Eight years ago, these troubled 11 year-olds were convicted of kidnapping and murdering the infant granddaughter of their upstate New York town’s first African-American judge.
When they’re released, obese Alice Manning (Danielle Macdonald) becomes a sullen shoplifter, consistently lying to her overbearing, protective schoolteacher mother, Helen (Diane Lane), that she’s searching for a job, while her bitter, socially withdrawn partner-in-crime Ronnie Fuller (Dakota Fanning) works in a bagel shop.
In this small community of Orangetown, they do their best to avoid one another since their incarceration. But when another mixed-race three year-old disappears, these young women become the prime suspects of Detective Nancy Porter (Elizabeth Banks) and her partner, Detetective Jones (Nate Parker).

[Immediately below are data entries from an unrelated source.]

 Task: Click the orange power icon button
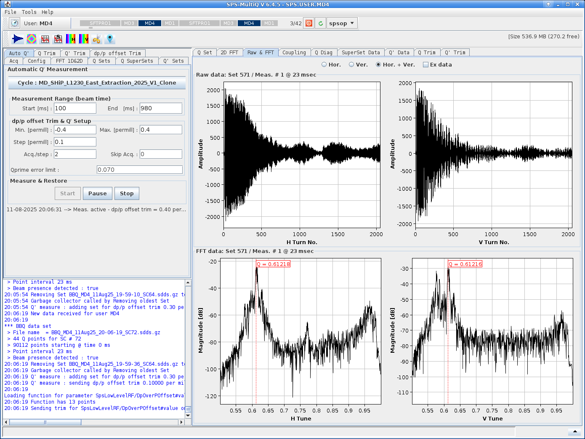pos(309,23)
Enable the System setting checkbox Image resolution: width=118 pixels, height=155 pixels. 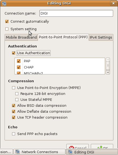(7, 29)
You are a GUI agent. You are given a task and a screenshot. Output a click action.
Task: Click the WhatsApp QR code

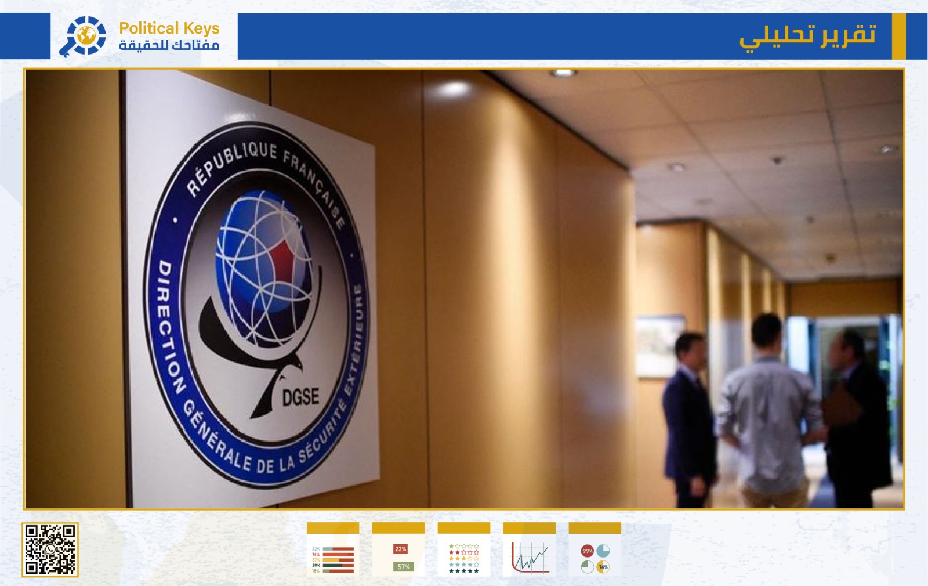point(50,549)
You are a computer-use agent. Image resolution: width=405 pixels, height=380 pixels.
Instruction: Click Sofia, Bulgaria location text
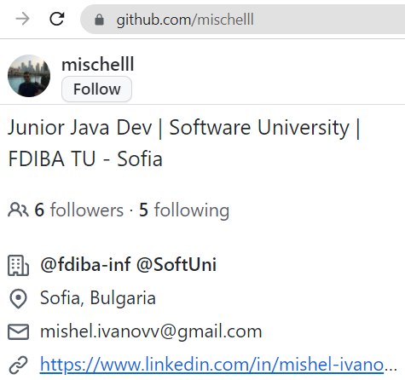pyautogui.click(x=98, y=298)
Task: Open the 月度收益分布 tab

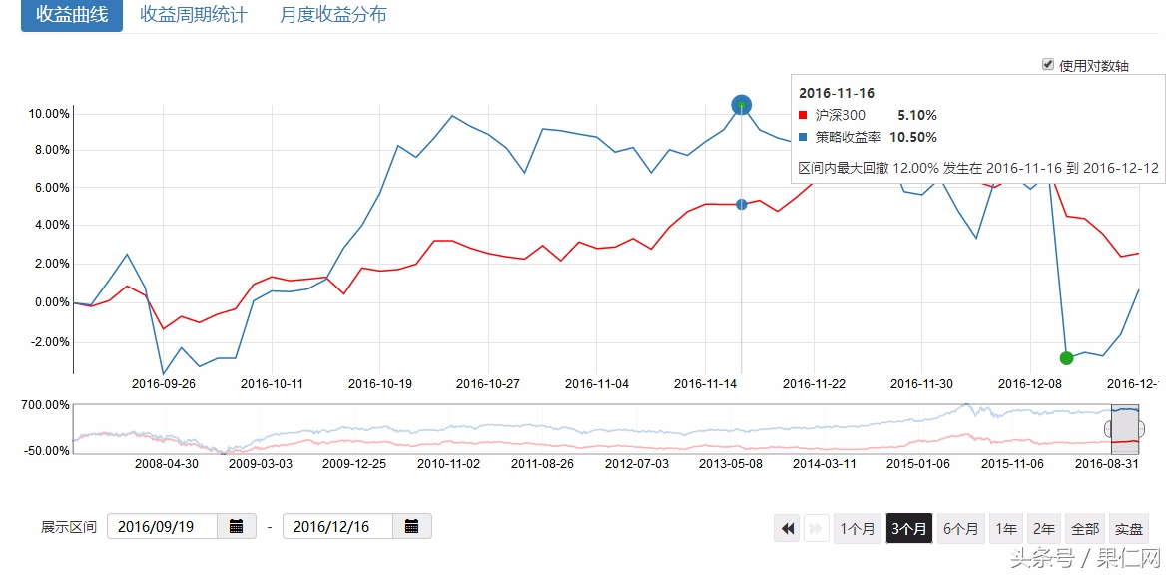Action: 333,15
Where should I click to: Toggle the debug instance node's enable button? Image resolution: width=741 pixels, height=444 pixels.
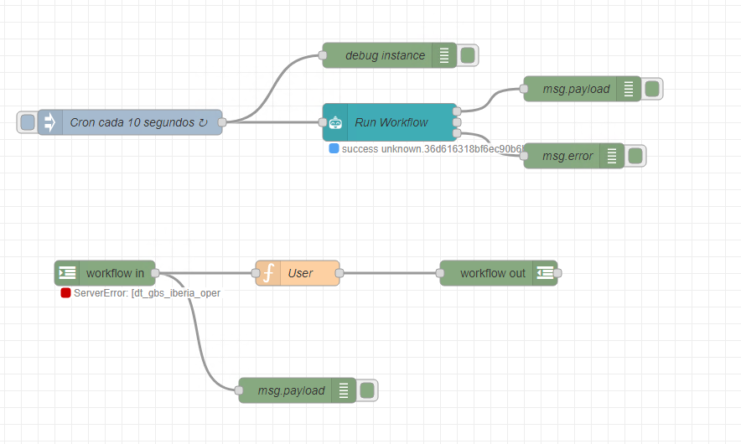click(468, 55)
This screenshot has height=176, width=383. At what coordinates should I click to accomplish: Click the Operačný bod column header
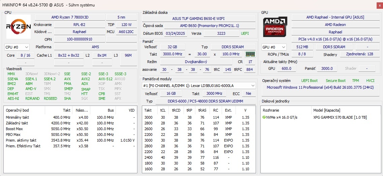[x=17, y=110]
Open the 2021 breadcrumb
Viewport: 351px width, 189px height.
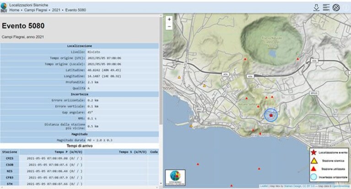(x=56, y=10)
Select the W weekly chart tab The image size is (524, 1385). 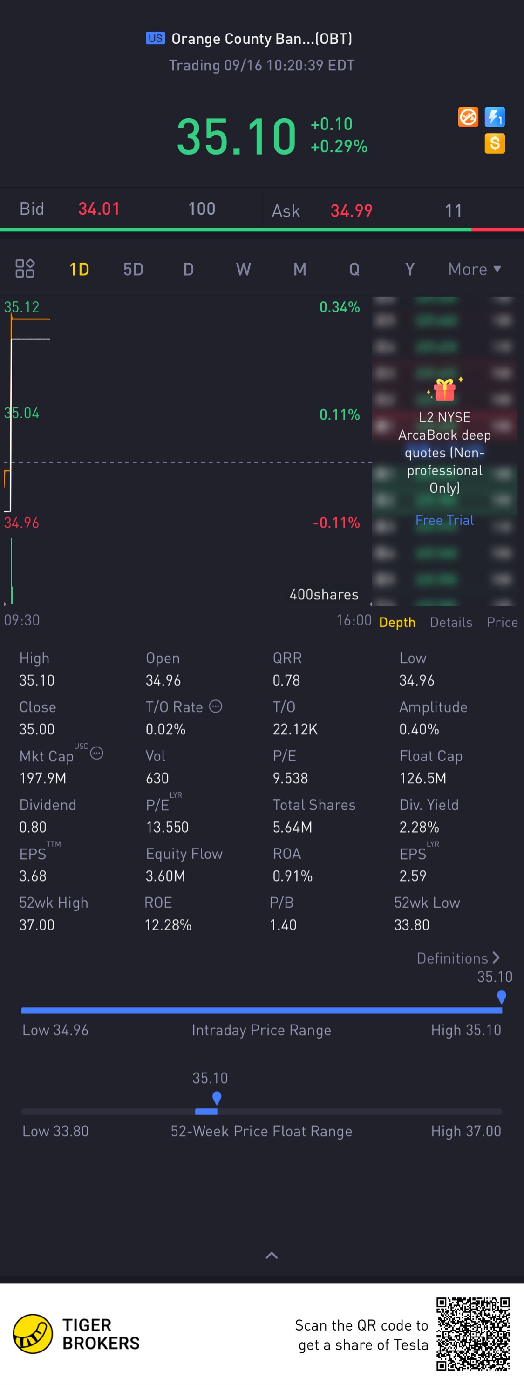[243, 269]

Complicating matters, resentful Alice claims that this missing child is actually hers, the bi-racial baby she bore in juvenile detention and gave up for adoption. And there’s little time devoted to the abducted toddler’s distraught mother (Sara Sokolovic) and her boyfriend (Common).
Based on an unsettling 2004 novel by Laura Lippman, it’s adapted by Nicole Holofcener (“Enough Said”), executive produced by Frances McDormand, and directed by documentarian Amy Berg (“West of Memphis,” “Deliver Us From Evil”).
Flawed by under-written subplots and superficiality, this police procedural utilizes flashbacks to delve into the angst of obesity, mother-daughter issues, inter-racial tension and the murky inequities of the criminal justice system, culminating in a twist ending that isn’t conclusive.
On the Granger Movie Gauge of 1 to 10, “Every Secret Thing” is a flimsy, foreboding 5, a female-centric crime thriller.